In "Stuff That Won’t Be in the Book: Part 3," I was DASH dieting and feeling good about reaching my goal of 150. At the same time, my oldest daughter Carlene began a school project that involved her late father – my first husband, Bruce, who died in a train-tractor wreck in 1983 when Carlene was 11 days old. To read more about Bruce, I’ll provide links to blog entries at the end of this piece.

Here’s Part 4:

In order to graduate from high school in Pennsylvania, seniors must design and implement a project in which they demonstrate the accumulative knowledge they’ve gained throughout their high school years. Some kids raise money for charity, others perform community service or write a play or a song. Carlene decided to write a biography of her late father (husband #1).

She wanted to get a head start on her project during her junior year and began planning shortly after I started the DASH diet. I was 100 percent behind her project, fully expecting to stay detached from her research. I’d lived with her father. I knew him and loved him well. Bruce was never a ghost in our house. Anything she learned would just reinforce what I’d told her all her life: that her father was a kind, gentle, fun man who loved us very much.

We sent a press release and letters to editors of newspapers serving the area in southwest Minnesota where we used to live, explaining her project and asking people who knew Bruce to share their memories with Carlene. As we waited for a response, I told her to not be too hopeful because it had been nearly 17 years since Bruce was killed and probably not many people who knew him would see the articles or even remember him very well.

More than 40 emails and letters later, it was clear I’d underestimated the memories of the good folks of Jasper. Carlene’s project became an almost sacred place where Bruce’s friends could finally share their memories, love, and profound pain. They needed to tell Carlene about her father, like they’d been waiting all this time for an invitation, and they remembered him in incredibly precise detail.

Bruce’s second-grade teacher, Mrs. Anderson, sent Carlene the get-well letter Bruce wrote to her in 1967 when she was recuperating from an illness. In it he wrote, in his best second-grade penmanship, that his cousins had visited over the weekend and that when his nephew messed up the house, they had to clean it up. After supper, he said, they watched “The Monkees.” He signed it “Your Friend Bruce.” She also included the playbill from the community play Bruce was involved in when he died and she told Carlene the story about how Bruce brought a banana cake and a Thermos of coffee to practice the night after Carlene was born to celebrate.

One of Bruce’s classmates, Darcy, gave Carlene a piece of sheet music she’d kept from a wedding at which she accompanied Bruce on the organ.

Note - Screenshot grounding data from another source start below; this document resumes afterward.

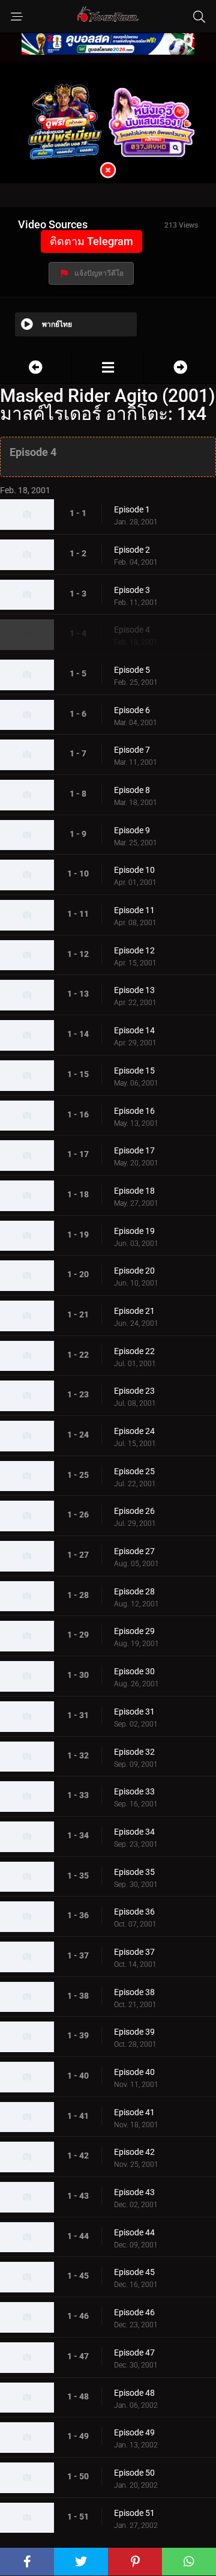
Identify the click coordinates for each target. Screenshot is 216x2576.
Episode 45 (134, 2272)
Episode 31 (134, 1711)
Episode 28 (134, 1591)
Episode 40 (134, 2072)
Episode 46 (134, 2312)
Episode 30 (134, 1671)
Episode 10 (134, 870)
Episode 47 (134, 2352)
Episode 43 (134, 2192)
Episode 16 (134, 1111)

“Bruce had written the words of the second and third verses on the first two pages so we wouldn’t have to keep turning the page back and forth,” she wrote. “I remember having a lot of fun practicing this song with Bruce. It’s difficult for me to give up this piece of music since it brings me back to that time in my life, but after seeing your article in the paper, I feel it may mean a lot to you. Not only was Bruce very talented, but he was a fun, upbeat person to be around. I’m am sure that Bruce would have been very proud of you.”

A groomsmen from our wedding, James, sent Carlene a letter and photos of a fishing trip he and Bruce and some other friends took when they were out of college. Another friend, Rick, wrote that some of his favorite memories of Bruce involved hanging out with their friends drinking a few beers and listening to music. And as only Rick could tell it, he told Carlene the story of how Bruce, who when he was 18, snuck his friends who weren’t 18 into a drive-in that was showing the X-rated movie “Pom-Pom Girls.”

“He was worried that if we got caught they would kick us out and he wouldn’t get to see the movie!”

Bruce’s neighbor, Marilyn, wrote that she and Bruce rode the bus to school together. Sometimes they’d walk down to the creek near their farms and throw rocks in the water and talk about school and baseball and her brother, who died in a car-train wreck in 1971 at the same intersection.

“This seemed to bother Bruce,” she wrote, “and we talked about it many times; I in grief, he in curious compassion. Ironically, his life would end at the same spot.”

Almost everyone who responded with a memory also included the story of where they were and how they felt when they’d learned Bruce died. Our friend Jim’s response summed up what many people expressed: “It’s amazing how people will remember so much of a single moment in their life. It’s like a picture was taken at that moment I heard your dad died and I remembered everything. God, it was so tragic. I thought about you and your mom for days and how devastating it must be to your mom. This is still hard to write about….We all missed out on a lot since Bruce was killed. What would have been different if he were still here? Watch ‘It’s a Wonderful Life.’ I wonder how much better things would be in Jasper if her were still here.”

Jim was right about “It’s A Wonderful Life,” only we were watching it in reverse. Instead of Bruce being shown what life would be like without him, we, his family and friends, were actually living life without him, and there was no Clarence in our lives trying to earn his wings by saving us from jumping in the river.